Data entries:
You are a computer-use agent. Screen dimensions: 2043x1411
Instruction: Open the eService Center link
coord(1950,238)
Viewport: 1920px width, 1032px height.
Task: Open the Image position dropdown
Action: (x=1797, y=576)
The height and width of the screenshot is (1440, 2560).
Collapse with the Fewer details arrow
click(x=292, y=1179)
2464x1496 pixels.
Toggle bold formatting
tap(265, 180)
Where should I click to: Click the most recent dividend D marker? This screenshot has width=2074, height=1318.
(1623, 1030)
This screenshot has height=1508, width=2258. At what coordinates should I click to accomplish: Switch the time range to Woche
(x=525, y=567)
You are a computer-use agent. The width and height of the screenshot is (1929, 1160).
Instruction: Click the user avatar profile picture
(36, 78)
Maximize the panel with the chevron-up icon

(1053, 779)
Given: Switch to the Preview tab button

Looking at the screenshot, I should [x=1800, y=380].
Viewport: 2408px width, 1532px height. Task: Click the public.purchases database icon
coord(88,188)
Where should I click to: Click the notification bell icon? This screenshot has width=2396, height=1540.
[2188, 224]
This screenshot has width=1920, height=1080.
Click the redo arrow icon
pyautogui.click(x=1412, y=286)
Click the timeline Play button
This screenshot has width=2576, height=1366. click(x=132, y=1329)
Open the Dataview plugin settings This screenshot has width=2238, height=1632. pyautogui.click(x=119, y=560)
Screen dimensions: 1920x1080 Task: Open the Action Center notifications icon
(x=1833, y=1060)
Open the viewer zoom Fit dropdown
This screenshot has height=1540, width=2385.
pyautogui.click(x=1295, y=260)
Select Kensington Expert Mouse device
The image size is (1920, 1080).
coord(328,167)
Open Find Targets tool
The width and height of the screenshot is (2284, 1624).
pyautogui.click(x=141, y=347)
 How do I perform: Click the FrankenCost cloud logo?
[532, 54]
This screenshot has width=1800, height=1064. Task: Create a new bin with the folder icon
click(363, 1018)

▸ WORK REQUIRED: All lines above should be output verbatim.

▸ SOLUTION BELOW:
You are a computer-use agent. Screen dimensions: 2043x1411
Instruction: Open the eService Center link
coord(1950,238)
Viewport: 1920px width, 1032px height.
Task: Open the Image position dropdown
Action: (x=1797, y=576)
The height and width of the screenshot is (1440, 2560).
Collapse with the Fewer details arrow
click(x=292, y=1179)
2464x1496 pixels.
Toggle bold formatting
tap(265, 180)
Where should I click to: Click the most recent dividend D marker? This screenshot has width=2074, height=1318.
(1623, 1030)
This screenshot has height=1508, width=2258. At what coordinates should I click to accomplish: Switch the time range to Woche
(x=525, y=567)
You are a computer-use agent. The width and height of the screenshot is (1929, 1160).
Instruction: Click the user avatar profile picture
(36, 78)
Maximize the panel with the chevron-up icon

(1053, 779)
Given: Switch to the Preview tab button

Looking at the screenshot, I should [x=1800, y=380].
Viewport: 2408px width, 1532px height. Task: Click the public.purchases database icon
coord(88,188)
Where should I click to: Click the notification bell icon? This screenshot has width=2396, height=1540.
[2188, 224]
This screenshot has width=1920, height=1080.
Click the redo arrow icon
pyautogui.click(x=1412, y=286)
Click the timeline Play button
This screenshot has width=2576, height=1366. click(x=132, y=1329)
Open the Dataview plugin settings This screenshot has width=2238, height=1632. pyautogui.click(x=119, y=560)
Screen dimensions: 1920x1080 Task: Open the Action Center notifications icon
(x=1833, y=1060)
Open the viewer zoom Fit dropdown
This screenshot has height=1540, width=2385.
pyautogui.click(x=1295, y=260)
Select Kensington Expert Mouse device
The image size is (1920, 1080).
coord(328,167)
Open Find Targets tool
The width and height of the screenshot is (2284, 1624).
pyautogui.click(x=141, y=347)
 How do I perform: Click the FrankenCost cloud logo?
[532, 54]
This screenshot has width=1800, height=1064. Task: Create a new bin with the folder icon
click(363, 1018)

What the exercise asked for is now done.